Critical Accounting Policies and Estimates
The preparation of financial statements in conformity with GAAP requires management to make certain estimates and assumptions that affect reported amounts of assets and liabilities and disclosure of contingent assets and liabilities as of the date of the financial statements and the reported amounts of revenues and expenses during the reporting period. These estimates are based on information available as of the date of the financial statements; therefore actual results could differ from those estimates. There have been no material changes to our critical accounting policies and estimates during the nine months ended July 31, 2025 from those disclosed in Item 7, Management's Discussion and Analysis of Financial Condition and Results of Operations, of our 2024 Annual Report for the year ended October 31, 2024.
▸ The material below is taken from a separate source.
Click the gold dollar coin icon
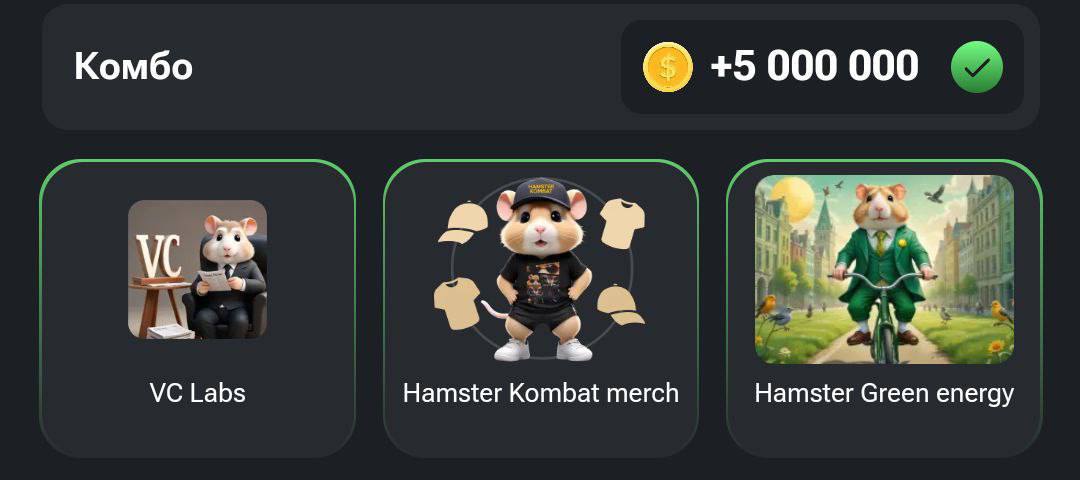The width and height of the screenshot is (1080, 480). pyautogui.click(x=667, y=67)
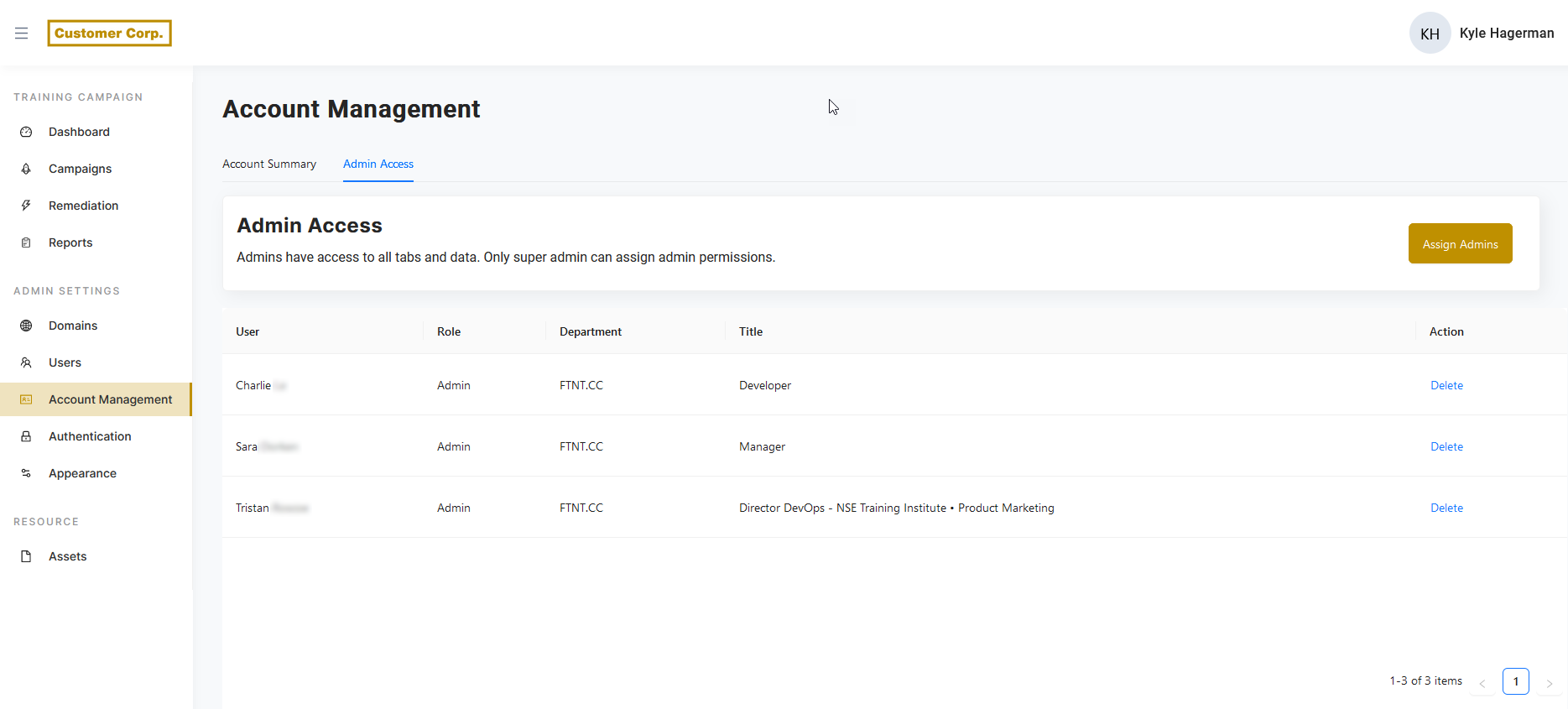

Recent Accounting Pronouncements
Refer to Item 1, Financial Statements, Note 2, Basis of Presentation and Significant Accounting Policies.
Emerging Growth Company
We are an "emerging growth company," that is exempt from certain financial disclosure and governance requirements for up to five years as defined in the Jumpstart Our Business Startups Act of 2012 (the "JOBS Act"). The JOBS Act eases restrictions on the sale of securities and increases the number of stockholders a company must have before becoming subject to the SEC's reporting and disclosure rules. We have not elected to use the extended transition period for complying with new or revised accounting standards under Section 102(b)(2) of the JOBS Act, that allows us to delay the adoption of new or revised accounting standards that have different effective dates for public and private companies until those standards apply to private companies.